Public Health Minister Jane Ellison MP has welcomed London’s first Homeless Hospital Discharge Network after visiting a St Mungo’s hostel which will help homeless people with hospital aftercare.
The Minister visited St Mungo’s Pagnell Street hostel in Lewisham, to see first hand the service that will start later this spring. She met some of the staff from St Mungo’s and Homeless Healthcare who will provide the aftercare and also Wayne, a client who now volunteers at the hostel but who was previously homeless himself and needed various hospital treatments.
Research by St Mungo’s and Homeless Link found that only a third of homeless people in hospital had help with their homelessness. Many were discharged straight onto the streets without their housing or underlying health problems addressed. This often resulted in worsening health and readmission to hospital.
The London Homeless Hospital Discharge Network was given £3.6million funding from the Department of Health as part of a £10 million national boost for hospital aftercare for homeless people. It will provide an initial 24 beds, then up to 40, across London, in existing St Mungo’s hostels in Camden, Westminster, Hackney and Lewisham. A team of nurses and psychologists will work alongside health and housing support workers to help the person move on as their treatment comes to a close.
This could be days or up to 12 weeks depending on the physical and mental health needs of the person. By addressing health problems in the community the Hospital Network aims to prevent readmission to hospital and A&E attendance. Clients will typically be referred from hospitals and after a stay in the Hospital Discharge Network may move on to supported housing or independent accommodation.

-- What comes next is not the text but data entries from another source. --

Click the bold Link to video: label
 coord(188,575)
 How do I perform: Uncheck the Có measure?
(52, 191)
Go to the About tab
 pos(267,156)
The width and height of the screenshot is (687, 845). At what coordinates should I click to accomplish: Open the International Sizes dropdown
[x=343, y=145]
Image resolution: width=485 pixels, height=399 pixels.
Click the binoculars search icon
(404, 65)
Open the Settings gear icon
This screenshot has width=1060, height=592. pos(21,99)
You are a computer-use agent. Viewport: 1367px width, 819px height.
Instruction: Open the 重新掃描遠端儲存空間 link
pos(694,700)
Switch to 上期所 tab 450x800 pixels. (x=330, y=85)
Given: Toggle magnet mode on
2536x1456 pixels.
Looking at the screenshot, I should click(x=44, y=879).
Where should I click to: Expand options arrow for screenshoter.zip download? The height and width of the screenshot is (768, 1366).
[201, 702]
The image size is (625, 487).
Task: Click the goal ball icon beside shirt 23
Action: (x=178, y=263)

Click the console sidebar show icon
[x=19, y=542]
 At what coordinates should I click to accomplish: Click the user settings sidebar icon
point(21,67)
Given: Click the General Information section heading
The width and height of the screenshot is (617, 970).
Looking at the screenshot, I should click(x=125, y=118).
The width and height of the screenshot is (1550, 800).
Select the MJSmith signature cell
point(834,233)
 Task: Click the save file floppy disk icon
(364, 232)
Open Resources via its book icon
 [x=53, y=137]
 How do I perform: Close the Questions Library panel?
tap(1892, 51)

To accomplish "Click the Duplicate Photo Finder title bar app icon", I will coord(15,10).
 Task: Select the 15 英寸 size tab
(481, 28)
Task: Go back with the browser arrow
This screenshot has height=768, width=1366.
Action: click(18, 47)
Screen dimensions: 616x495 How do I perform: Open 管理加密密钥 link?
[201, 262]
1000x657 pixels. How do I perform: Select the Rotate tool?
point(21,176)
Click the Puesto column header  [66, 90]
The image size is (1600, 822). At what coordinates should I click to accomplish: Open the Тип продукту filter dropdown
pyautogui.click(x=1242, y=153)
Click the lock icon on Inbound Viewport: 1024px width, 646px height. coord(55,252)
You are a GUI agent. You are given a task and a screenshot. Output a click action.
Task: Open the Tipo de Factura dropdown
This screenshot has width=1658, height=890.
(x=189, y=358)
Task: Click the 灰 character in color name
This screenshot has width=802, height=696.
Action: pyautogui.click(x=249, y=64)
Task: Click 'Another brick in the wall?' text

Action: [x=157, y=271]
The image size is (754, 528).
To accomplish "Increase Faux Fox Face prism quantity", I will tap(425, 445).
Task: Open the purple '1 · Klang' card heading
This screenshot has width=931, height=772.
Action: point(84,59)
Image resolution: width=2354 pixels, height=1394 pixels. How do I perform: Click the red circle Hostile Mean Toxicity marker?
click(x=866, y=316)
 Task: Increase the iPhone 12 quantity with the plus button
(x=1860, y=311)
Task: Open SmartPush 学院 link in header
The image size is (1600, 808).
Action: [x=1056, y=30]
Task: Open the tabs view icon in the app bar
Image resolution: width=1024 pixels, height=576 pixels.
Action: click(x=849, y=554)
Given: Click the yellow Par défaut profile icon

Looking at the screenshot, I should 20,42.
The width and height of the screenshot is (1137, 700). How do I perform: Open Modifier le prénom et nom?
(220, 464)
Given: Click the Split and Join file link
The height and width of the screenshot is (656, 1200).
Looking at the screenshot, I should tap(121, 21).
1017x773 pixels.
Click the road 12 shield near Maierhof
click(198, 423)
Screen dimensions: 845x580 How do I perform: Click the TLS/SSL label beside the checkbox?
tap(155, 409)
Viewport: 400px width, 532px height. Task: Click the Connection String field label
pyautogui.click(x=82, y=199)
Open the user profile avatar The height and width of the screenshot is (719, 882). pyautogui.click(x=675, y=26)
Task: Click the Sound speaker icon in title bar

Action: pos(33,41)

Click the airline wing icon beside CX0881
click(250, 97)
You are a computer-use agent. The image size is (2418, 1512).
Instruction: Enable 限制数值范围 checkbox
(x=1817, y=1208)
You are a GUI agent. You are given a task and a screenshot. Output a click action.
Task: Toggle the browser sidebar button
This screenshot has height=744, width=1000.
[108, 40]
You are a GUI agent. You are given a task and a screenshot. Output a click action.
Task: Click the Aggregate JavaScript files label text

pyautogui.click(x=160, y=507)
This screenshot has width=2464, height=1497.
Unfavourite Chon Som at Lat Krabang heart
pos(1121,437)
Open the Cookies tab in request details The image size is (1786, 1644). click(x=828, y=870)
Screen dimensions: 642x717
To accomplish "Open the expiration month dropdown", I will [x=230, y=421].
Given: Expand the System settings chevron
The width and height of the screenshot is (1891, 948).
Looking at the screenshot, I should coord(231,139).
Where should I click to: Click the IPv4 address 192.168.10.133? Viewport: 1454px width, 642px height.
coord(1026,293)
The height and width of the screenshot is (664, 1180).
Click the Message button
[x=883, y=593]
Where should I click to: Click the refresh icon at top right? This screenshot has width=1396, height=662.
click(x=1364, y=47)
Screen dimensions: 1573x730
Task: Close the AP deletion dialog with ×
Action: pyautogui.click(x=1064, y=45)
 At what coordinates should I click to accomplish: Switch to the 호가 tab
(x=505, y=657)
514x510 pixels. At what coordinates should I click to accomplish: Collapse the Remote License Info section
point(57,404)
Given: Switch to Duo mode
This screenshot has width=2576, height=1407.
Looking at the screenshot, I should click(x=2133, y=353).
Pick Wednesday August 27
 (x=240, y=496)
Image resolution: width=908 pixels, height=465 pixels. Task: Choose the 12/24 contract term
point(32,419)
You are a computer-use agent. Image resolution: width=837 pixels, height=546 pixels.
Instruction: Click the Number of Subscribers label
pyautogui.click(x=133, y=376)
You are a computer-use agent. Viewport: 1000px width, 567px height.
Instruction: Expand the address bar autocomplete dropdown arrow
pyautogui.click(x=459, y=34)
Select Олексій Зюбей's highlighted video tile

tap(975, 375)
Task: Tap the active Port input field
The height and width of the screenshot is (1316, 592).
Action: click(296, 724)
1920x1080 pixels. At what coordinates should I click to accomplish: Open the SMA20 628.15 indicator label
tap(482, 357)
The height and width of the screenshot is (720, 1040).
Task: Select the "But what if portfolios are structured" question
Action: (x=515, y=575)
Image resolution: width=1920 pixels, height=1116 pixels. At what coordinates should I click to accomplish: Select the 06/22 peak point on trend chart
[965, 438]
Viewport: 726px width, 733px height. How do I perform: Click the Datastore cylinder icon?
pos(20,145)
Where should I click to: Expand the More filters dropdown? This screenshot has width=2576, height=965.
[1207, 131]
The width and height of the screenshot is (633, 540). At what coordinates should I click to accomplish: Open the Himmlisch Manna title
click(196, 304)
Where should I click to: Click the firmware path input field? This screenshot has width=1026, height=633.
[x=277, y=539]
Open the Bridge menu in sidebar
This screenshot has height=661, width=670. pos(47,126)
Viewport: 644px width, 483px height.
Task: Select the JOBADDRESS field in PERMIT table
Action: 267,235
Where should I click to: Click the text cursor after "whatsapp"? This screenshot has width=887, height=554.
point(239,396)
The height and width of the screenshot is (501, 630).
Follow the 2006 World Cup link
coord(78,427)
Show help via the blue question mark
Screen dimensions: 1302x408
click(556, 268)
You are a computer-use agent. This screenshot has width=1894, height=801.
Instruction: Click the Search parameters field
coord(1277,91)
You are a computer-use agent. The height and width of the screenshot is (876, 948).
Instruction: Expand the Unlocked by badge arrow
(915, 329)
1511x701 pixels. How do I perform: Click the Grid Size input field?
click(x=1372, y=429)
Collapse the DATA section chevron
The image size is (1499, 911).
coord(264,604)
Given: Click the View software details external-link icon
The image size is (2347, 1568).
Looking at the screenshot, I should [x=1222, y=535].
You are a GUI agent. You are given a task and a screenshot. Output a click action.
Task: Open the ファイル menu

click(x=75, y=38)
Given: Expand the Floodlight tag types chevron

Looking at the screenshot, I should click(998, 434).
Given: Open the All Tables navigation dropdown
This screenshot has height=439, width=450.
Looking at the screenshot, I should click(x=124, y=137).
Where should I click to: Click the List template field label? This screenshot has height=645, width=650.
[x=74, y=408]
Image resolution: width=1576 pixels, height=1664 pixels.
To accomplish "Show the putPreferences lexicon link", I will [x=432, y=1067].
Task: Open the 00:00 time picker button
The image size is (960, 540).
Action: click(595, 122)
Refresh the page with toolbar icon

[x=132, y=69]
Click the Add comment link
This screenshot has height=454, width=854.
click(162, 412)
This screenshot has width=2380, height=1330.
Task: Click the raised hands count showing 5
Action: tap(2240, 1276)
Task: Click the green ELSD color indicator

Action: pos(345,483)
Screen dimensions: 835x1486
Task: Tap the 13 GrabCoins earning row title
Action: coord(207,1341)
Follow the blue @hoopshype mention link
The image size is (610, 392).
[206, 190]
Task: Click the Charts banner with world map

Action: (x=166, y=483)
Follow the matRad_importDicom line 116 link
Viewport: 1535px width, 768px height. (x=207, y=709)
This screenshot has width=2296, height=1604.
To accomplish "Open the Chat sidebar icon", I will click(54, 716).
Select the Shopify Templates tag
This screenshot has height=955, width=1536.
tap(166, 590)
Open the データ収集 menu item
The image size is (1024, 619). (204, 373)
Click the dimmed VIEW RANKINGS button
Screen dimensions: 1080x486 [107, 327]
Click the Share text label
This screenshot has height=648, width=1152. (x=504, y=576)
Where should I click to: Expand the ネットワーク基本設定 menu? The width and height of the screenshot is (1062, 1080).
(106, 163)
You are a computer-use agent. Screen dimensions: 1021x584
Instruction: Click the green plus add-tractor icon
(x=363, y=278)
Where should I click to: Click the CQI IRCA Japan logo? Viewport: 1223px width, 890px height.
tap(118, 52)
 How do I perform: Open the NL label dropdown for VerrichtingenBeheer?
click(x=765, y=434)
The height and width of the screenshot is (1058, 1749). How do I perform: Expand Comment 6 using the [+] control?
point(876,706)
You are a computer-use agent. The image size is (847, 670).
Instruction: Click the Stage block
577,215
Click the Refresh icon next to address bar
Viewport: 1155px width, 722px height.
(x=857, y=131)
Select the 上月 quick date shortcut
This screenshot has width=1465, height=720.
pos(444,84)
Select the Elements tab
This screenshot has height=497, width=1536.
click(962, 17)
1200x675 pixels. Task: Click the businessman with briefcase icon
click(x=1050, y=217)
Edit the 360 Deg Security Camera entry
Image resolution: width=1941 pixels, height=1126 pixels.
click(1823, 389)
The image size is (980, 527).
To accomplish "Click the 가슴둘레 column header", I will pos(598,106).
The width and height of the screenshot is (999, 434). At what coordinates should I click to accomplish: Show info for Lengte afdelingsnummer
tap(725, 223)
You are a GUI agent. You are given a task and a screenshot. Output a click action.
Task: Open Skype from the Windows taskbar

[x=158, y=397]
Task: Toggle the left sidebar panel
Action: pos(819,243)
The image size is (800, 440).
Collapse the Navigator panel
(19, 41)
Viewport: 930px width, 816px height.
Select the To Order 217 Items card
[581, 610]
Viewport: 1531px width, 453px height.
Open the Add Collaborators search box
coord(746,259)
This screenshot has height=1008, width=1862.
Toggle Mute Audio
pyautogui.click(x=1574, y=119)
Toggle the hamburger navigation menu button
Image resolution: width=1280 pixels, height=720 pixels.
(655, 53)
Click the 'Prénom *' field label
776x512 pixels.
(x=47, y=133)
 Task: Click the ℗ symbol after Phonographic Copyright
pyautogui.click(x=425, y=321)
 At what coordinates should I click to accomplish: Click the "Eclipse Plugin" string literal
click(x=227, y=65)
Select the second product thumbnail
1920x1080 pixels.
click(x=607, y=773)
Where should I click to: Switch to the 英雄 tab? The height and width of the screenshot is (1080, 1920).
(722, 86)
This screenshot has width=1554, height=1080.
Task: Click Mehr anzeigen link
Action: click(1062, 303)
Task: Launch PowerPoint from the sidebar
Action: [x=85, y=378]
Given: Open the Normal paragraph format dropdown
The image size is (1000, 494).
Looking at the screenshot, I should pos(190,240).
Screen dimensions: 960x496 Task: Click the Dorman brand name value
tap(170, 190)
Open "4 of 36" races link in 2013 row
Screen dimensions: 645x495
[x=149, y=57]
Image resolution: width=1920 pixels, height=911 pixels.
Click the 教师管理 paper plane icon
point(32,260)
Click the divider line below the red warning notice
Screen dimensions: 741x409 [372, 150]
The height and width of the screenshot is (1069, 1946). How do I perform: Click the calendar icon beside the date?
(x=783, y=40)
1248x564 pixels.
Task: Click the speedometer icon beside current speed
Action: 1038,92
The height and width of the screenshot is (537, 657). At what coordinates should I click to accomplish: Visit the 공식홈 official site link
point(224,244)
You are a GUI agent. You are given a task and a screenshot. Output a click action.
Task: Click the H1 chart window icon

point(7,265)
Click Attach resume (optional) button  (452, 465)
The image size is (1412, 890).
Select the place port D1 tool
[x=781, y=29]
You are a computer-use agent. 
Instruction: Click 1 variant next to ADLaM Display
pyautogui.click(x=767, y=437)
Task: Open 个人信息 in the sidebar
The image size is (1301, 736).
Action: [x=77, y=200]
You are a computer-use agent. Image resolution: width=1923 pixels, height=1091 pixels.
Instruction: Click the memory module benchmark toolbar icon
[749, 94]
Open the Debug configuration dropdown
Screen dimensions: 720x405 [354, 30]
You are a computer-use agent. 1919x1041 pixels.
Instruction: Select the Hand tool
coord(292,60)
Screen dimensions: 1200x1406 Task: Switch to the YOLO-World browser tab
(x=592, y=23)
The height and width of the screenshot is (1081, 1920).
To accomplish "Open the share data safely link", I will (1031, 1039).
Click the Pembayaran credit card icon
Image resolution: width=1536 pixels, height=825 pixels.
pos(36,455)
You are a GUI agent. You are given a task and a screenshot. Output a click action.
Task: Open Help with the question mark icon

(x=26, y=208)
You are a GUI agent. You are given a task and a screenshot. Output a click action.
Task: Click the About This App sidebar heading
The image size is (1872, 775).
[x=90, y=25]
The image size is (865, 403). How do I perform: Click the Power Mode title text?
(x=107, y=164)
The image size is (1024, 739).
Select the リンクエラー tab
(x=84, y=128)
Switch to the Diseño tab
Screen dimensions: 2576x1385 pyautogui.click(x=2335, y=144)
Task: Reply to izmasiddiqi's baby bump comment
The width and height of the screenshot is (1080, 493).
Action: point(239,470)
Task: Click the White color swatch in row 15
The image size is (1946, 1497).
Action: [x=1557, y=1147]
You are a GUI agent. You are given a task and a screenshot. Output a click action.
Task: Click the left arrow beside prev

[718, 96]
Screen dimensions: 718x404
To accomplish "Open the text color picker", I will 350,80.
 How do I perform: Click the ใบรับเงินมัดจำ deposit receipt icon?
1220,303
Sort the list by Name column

Minister Jane Ellison said: Jane Ellison, Public Health Minister said:“It is always so exciting to meet the staff on the ground who will be delivering the work the Department funds and to see the policy being brought to life. his excellent new facility at St Mungo’s will give us a good understanding of how best to stop the revolving door for homeless people and make sure they don’t leave hospital without proper care plans in place.”
Charles Fraser, St Mungo’s Chief Executive, said: “We need to ensure that homeless people can have access to the care they need. We want to improve health outcomes significantly for homeless people but we also anticipate better use of health services which will potentially reduce costs. We welcome the Minister and the Government’s commitment to this and hope it will lead to long-term support of this kind right across the country.”